States appear to be moving aggressively into the data security issue, 40 years after Congress passed its centerpiece legislation on the matter, the Federal Educational Rights and Privacy Act, or FERPA.
In addition to Idaho, at least six other states have passed student data security laws since 2013, said Frank LoMonte, executive director of the Student Press Law Center, an Arlington, Va., group that provides legal advice to journalists covering public schools and higher education.
Colorado, Florida, Kansas, South Dakota, Wyoming and Oklahoma have passed state data security laws in the past two years, LoMonte said during a webinar hosted by the Education Writers Association.

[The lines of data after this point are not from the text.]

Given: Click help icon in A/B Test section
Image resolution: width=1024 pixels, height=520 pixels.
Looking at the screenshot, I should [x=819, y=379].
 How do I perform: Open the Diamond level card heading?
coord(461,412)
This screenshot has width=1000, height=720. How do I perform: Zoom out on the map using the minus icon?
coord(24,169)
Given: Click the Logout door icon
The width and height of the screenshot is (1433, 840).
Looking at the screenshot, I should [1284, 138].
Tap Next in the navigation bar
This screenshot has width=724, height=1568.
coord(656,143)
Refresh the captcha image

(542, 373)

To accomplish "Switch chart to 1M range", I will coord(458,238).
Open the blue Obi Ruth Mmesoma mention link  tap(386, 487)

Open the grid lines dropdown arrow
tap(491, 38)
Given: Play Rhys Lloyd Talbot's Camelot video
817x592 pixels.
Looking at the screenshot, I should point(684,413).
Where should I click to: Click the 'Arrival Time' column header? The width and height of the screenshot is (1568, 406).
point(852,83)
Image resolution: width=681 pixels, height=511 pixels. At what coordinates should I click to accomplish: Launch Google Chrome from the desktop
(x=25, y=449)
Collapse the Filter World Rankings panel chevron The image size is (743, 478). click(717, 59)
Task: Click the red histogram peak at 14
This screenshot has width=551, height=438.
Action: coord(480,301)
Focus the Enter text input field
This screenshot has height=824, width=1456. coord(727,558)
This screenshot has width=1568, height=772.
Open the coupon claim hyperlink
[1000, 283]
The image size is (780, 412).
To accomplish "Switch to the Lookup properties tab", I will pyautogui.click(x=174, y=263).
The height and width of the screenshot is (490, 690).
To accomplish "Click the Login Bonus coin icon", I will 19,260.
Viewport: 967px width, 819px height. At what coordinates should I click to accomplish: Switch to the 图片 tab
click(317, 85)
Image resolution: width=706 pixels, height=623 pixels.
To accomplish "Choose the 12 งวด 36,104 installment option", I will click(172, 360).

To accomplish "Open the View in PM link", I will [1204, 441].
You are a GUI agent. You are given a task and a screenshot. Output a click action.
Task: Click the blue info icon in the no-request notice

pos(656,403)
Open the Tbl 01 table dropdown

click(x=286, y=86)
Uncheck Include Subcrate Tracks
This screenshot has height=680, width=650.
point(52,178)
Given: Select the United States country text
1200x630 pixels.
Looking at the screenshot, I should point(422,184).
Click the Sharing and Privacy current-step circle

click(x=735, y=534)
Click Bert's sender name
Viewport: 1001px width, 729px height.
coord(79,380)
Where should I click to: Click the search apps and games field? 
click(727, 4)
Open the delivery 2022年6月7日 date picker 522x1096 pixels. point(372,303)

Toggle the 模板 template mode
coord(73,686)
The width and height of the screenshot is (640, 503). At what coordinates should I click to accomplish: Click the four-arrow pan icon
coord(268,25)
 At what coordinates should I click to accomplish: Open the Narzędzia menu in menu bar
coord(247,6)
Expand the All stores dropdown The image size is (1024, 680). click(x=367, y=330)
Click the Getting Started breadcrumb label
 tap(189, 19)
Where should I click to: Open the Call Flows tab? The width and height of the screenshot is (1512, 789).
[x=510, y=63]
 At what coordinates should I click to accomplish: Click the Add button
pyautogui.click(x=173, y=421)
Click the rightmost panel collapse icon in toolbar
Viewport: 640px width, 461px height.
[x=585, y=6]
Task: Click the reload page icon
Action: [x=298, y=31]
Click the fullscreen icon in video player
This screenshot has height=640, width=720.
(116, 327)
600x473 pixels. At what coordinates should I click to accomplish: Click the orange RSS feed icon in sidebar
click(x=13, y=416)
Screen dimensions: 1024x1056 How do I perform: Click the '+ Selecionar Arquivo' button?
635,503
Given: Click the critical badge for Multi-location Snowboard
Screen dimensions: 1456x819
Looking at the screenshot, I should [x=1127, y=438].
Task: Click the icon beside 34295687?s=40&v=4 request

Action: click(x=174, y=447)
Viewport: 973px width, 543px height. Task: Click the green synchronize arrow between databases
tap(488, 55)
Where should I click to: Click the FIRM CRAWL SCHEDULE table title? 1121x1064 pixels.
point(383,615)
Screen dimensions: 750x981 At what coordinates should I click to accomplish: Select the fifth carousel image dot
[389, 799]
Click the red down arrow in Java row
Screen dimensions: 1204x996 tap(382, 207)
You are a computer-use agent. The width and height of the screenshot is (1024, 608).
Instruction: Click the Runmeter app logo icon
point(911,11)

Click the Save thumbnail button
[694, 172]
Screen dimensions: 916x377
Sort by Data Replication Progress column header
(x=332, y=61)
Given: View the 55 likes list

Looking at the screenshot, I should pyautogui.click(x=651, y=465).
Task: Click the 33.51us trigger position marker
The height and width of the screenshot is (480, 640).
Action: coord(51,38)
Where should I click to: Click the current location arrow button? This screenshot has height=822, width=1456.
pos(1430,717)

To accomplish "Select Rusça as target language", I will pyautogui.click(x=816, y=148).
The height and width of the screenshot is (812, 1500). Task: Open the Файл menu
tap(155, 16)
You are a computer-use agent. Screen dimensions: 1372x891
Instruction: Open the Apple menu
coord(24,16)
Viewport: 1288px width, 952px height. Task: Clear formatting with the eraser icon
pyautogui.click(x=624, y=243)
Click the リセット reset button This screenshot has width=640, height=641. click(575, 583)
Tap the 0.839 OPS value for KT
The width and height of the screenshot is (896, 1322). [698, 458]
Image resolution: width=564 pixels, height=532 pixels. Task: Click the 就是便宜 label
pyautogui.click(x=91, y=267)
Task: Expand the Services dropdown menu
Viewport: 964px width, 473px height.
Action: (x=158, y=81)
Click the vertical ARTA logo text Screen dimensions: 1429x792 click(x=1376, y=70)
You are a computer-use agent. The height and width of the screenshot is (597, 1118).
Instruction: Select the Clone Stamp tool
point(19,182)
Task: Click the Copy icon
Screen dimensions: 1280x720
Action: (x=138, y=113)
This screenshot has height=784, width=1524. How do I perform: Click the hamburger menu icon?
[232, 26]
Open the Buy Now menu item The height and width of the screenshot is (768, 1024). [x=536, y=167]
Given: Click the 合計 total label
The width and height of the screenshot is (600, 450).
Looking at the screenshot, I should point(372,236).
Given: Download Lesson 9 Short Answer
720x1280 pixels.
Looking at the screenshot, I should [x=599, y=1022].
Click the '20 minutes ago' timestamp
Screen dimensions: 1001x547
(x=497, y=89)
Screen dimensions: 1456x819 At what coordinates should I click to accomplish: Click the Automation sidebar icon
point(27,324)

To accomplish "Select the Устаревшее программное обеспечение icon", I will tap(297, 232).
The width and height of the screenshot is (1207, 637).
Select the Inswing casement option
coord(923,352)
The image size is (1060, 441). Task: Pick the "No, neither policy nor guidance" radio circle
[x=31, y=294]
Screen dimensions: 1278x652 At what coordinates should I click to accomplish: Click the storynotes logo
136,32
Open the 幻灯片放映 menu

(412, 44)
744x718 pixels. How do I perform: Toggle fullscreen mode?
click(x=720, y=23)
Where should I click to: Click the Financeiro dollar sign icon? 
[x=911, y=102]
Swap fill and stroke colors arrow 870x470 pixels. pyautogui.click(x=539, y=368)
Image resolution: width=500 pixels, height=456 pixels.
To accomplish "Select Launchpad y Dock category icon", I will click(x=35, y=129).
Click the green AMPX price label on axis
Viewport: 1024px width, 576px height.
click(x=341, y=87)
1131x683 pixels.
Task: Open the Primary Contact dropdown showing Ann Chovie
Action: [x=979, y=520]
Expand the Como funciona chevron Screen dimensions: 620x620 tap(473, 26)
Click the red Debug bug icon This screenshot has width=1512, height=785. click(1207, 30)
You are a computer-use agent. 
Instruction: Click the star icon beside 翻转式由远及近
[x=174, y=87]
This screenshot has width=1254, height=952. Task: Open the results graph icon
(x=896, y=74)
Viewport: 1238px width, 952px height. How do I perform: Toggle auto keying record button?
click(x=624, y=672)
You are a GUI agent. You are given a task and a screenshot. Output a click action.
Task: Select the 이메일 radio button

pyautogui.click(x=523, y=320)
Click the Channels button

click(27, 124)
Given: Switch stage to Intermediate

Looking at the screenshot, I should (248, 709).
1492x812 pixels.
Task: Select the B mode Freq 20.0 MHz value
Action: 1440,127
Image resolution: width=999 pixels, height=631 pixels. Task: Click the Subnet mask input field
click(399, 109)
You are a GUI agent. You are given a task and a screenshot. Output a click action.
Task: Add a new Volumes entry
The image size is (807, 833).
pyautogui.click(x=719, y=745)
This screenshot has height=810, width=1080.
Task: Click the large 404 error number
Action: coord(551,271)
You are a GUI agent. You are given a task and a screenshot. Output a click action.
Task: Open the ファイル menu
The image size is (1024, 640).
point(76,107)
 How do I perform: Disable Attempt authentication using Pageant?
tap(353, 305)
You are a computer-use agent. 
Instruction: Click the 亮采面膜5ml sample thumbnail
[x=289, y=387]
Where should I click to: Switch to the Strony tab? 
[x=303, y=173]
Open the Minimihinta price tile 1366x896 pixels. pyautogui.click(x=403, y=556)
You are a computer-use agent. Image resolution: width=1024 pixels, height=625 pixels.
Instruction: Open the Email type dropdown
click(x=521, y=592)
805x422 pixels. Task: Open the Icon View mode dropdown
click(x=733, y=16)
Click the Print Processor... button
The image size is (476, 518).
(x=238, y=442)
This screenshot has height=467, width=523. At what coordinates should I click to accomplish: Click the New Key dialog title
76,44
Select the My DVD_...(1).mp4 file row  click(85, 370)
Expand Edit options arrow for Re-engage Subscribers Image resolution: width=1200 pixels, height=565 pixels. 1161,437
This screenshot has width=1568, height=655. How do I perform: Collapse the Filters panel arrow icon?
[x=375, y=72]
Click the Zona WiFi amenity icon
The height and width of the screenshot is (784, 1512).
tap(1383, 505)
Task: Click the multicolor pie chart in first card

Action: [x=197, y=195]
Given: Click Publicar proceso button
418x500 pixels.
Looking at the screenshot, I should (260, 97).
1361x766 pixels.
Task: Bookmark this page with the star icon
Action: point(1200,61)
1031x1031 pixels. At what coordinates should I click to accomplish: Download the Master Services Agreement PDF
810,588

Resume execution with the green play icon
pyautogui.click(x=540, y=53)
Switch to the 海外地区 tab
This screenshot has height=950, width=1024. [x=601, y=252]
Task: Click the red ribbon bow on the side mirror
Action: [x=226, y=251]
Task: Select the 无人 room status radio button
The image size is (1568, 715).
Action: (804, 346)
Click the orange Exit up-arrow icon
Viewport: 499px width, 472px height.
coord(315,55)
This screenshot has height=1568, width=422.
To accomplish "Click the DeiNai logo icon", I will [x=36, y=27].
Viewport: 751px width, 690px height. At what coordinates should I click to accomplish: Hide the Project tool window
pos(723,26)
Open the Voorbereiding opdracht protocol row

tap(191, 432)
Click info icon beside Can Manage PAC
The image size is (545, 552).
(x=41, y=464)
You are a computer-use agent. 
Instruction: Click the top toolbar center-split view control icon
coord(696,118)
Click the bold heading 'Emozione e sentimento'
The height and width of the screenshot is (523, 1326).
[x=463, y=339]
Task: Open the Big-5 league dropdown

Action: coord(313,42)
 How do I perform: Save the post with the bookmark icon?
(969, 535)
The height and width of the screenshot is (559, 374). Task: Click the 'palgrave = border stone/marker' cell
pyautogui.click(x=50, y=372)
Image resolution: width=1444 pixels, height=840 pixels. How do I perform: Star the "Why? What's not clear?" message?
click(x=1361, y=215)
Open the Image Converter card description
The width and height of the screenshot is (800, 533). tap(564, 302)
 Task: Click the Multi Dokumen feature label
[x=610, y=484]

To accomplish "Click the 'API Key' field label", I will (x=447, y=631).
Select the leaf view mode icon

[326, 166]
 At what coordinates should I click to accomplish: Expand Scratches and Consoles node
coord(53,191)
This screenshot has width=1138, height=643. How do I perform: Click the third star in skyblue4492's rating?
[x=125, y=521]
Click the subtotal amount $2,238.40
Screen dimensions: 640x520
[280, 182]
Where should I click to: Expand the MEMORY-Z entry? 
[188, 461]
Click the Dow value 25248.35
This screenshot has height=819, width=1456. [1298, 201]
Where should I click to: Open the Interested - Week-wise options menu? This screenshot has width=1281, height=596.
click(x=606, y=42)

Oklahoma figures prominently on this list. Its 2013 data security law is modeled after template legislation prepared by the American Legislative Exchange Council, a group that drafts legislation on dozens of topics, with a stated goal of advancing “limited government, free markets and federalism.” The ALEC template language limits states’ authority to share data with the federal government and other entities; requires states to prepare data security plans; and requires audits on state compliance with FERPA.
These features from the ALEC model appear in the new Idaho law, signed into law by Gov. Butch Otter on March 26. That’s not necessarily surprising; Senate Education Committee Chairman John Goedde, R-Coeur d’Alene, said he had modeled his language after the Oklahoma law.
States have jumped into data security at a time when Congress and the federal Education Department have not been very aggressive in enforcing FERPA, LoMonte said. And enforcement is a component of the Idaho law, at least on paper: A data breach may be punishable by a fine of up to $50,000.